Exercise details
Send back the line that contains "At what coordinates" and all lines following it through the end of the data below, exactly, omitting pictures.

Data shown
------------------------------------------------
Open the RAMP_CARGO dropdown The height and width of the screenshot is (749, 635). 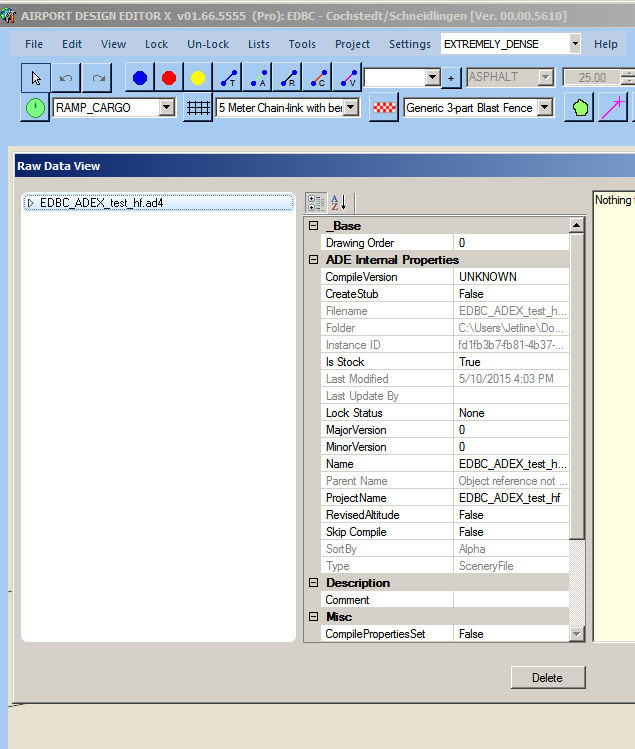166,108
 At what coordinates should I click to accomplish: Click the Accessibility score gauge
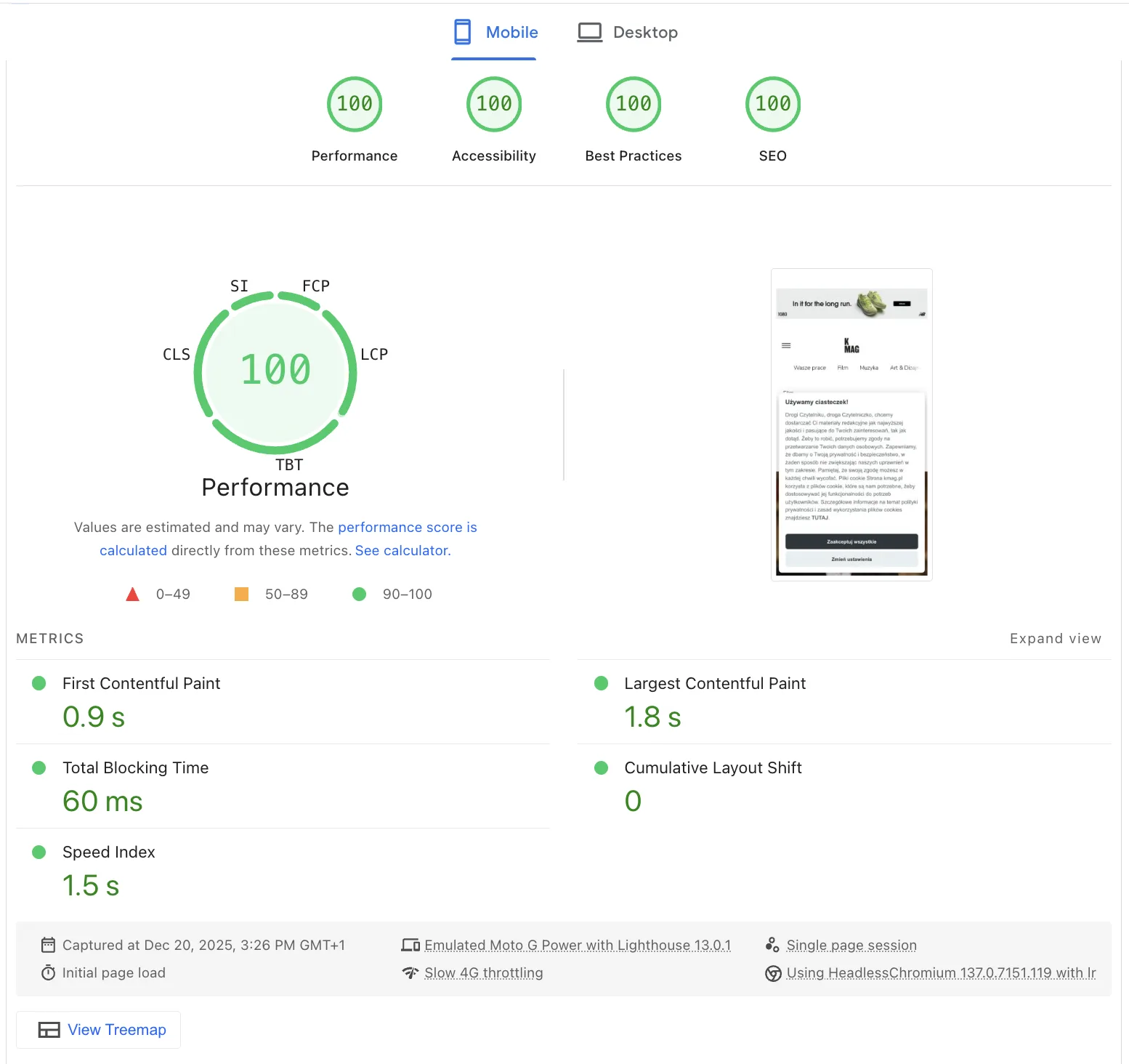coord(494,105)
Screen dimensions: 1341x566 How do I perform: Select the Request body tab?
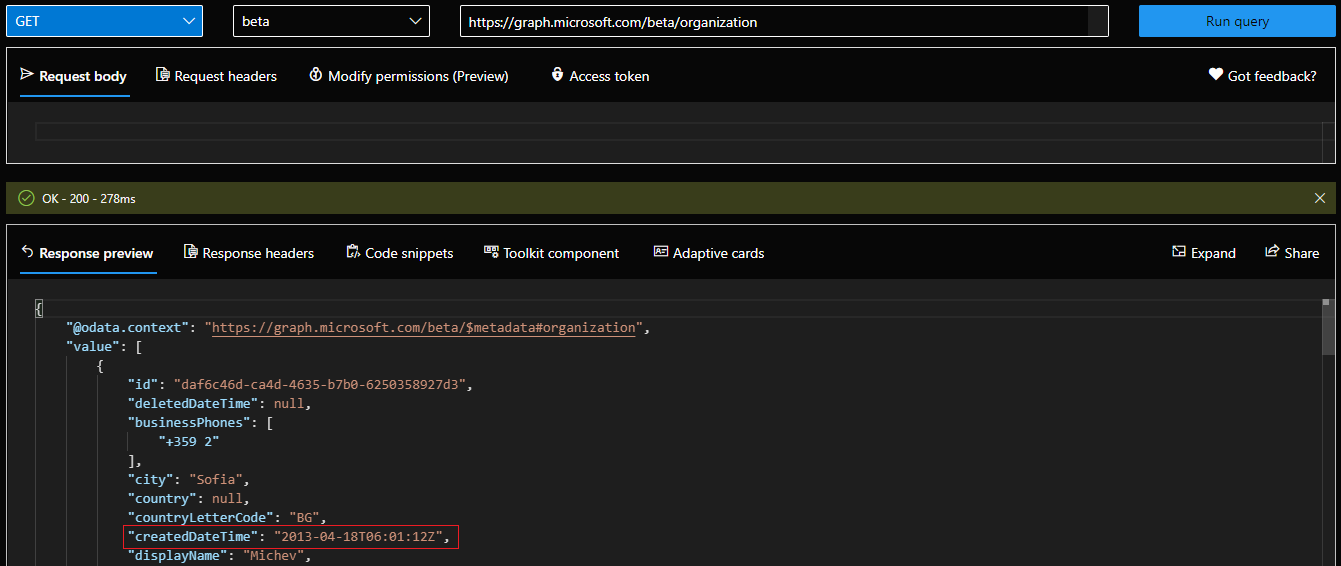[82, 76]
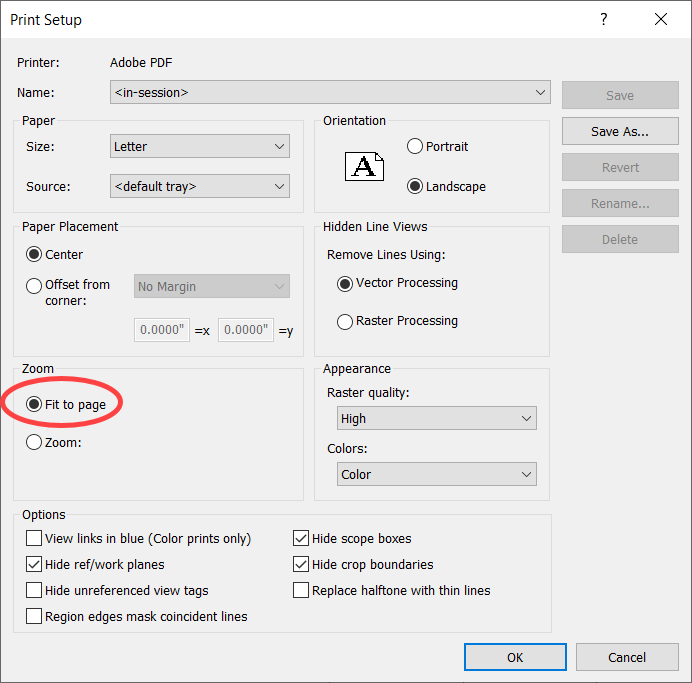Expand the print setup Name dropdown
Image resolution: width=692 pixels, height=683 pixels.
click(x=330, y=93)
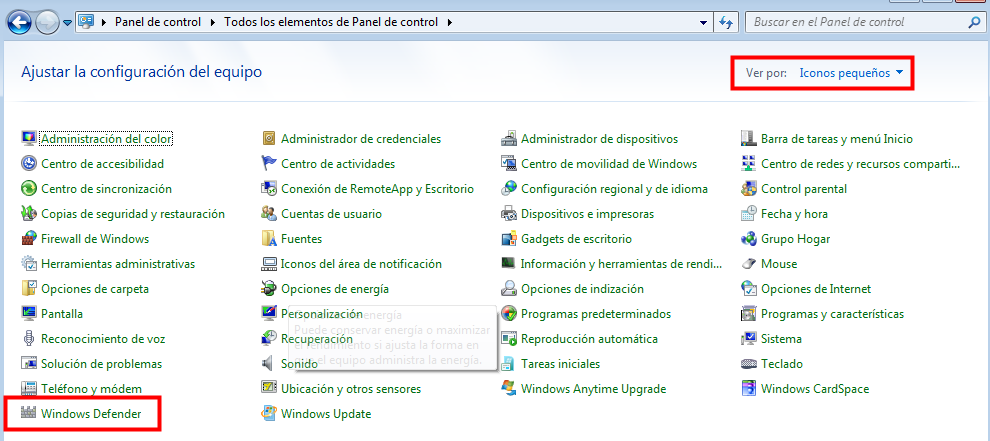Select 'Todos los elementos de Panel de control' breadcrumb
The image size is (990, 441).
tap(333, 21)
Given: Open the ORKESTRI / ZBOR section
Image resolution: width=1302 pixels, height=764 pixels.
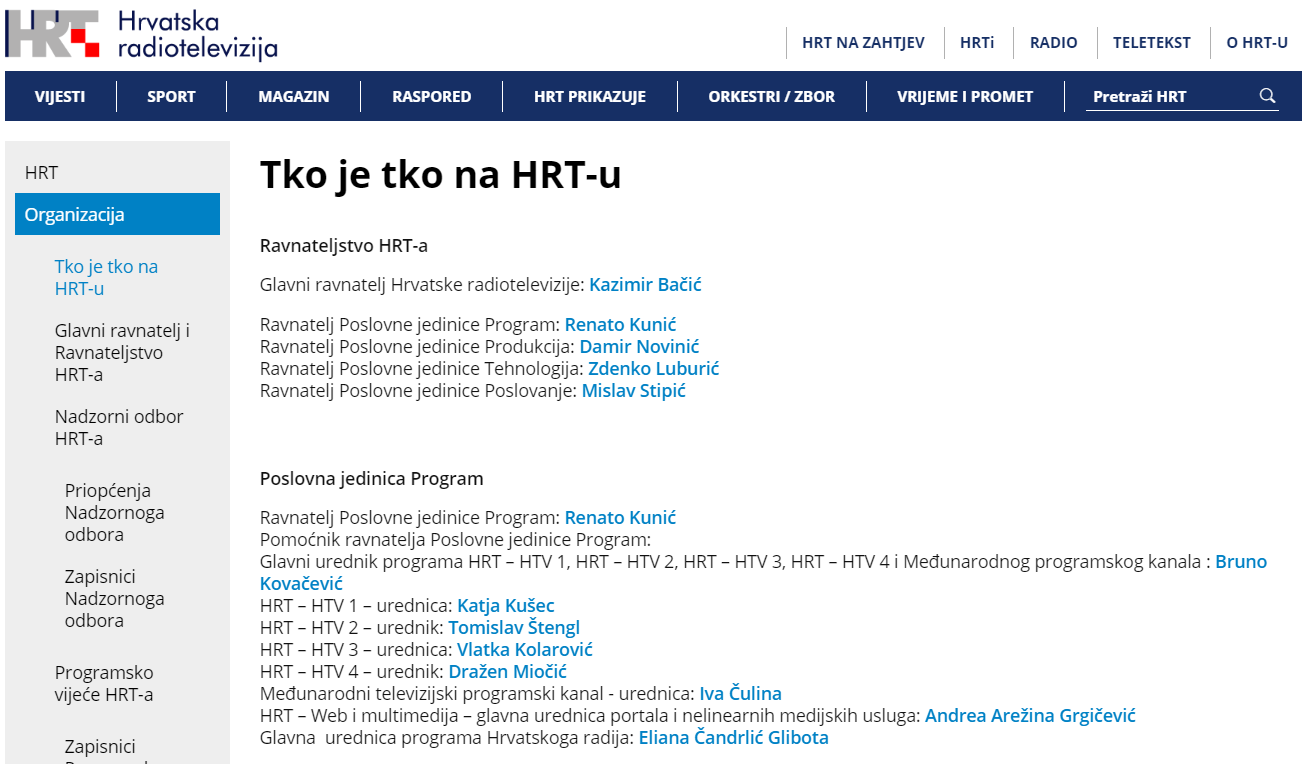Looking at the screenshot, I should coord(771,96).
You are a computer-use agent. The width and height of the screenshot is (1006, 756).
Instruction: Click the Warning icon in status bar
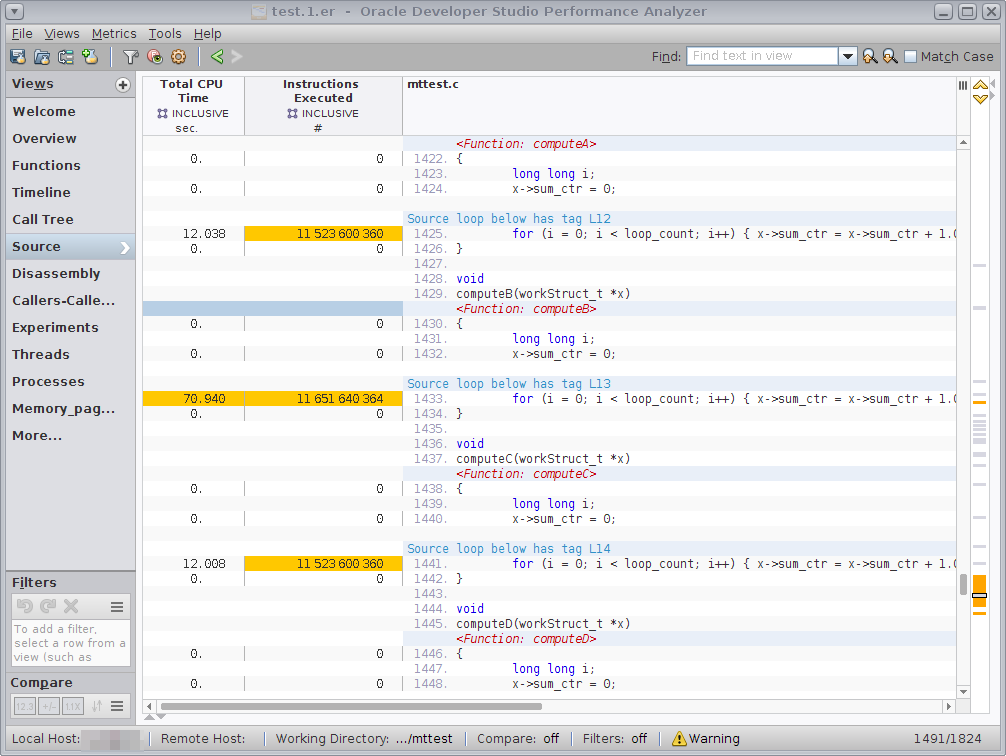click(x=679, y=739)
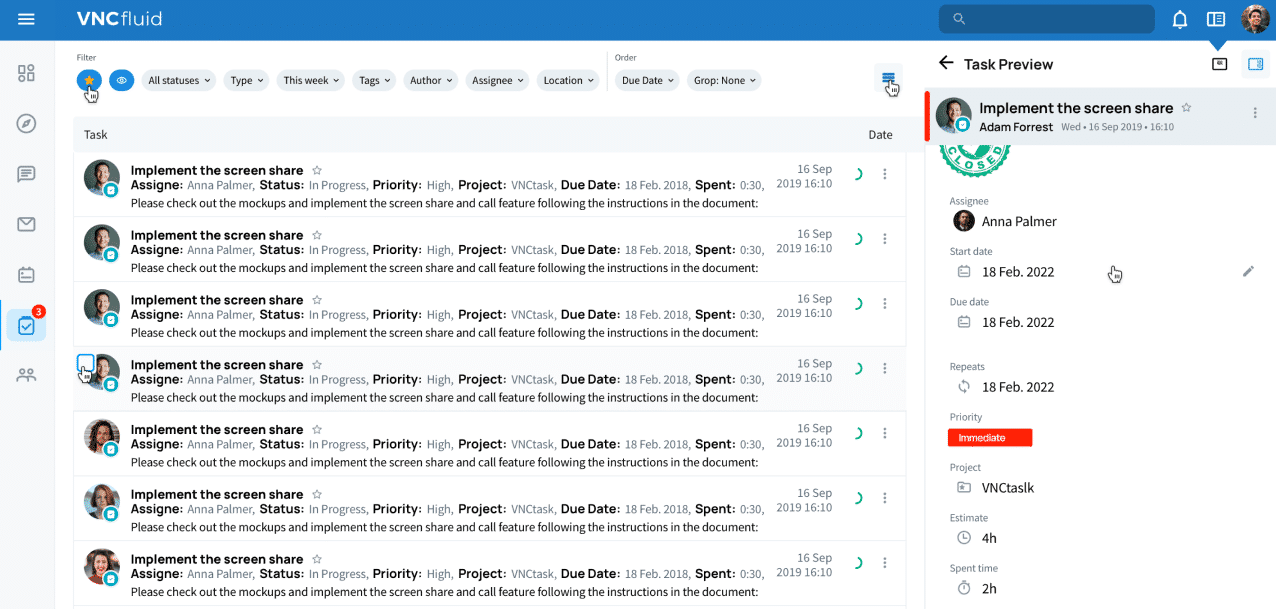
------------------------------------------------
Answer section
 At what coordinates should I click to accomplish: Click the Accessibility score gauge
coord(494,105)
Screen dimensions: 1341x566 How do I perform: Select the Request body tab?
[82, 76]
Expand the print setup Name dropdown
Image resolution: width=692 pixels, height=683 pixels.
click(x=330, y=93)
Select 'Todos los elementos de Panel de control' breadcrumb
The image size is (990, 441).
tap(333, 21)
Given: Open the ORKESTRI / ZBOR section
Image resolution: width=1302 pixels, height=764 pixels.
Looking at the screenshot, I should coord(771,96).
You are a computer-use agent. The width and height of the screenshot is (1006, 756).
Instruction: Click the Warning icon in status bar
click(x=679, y=739)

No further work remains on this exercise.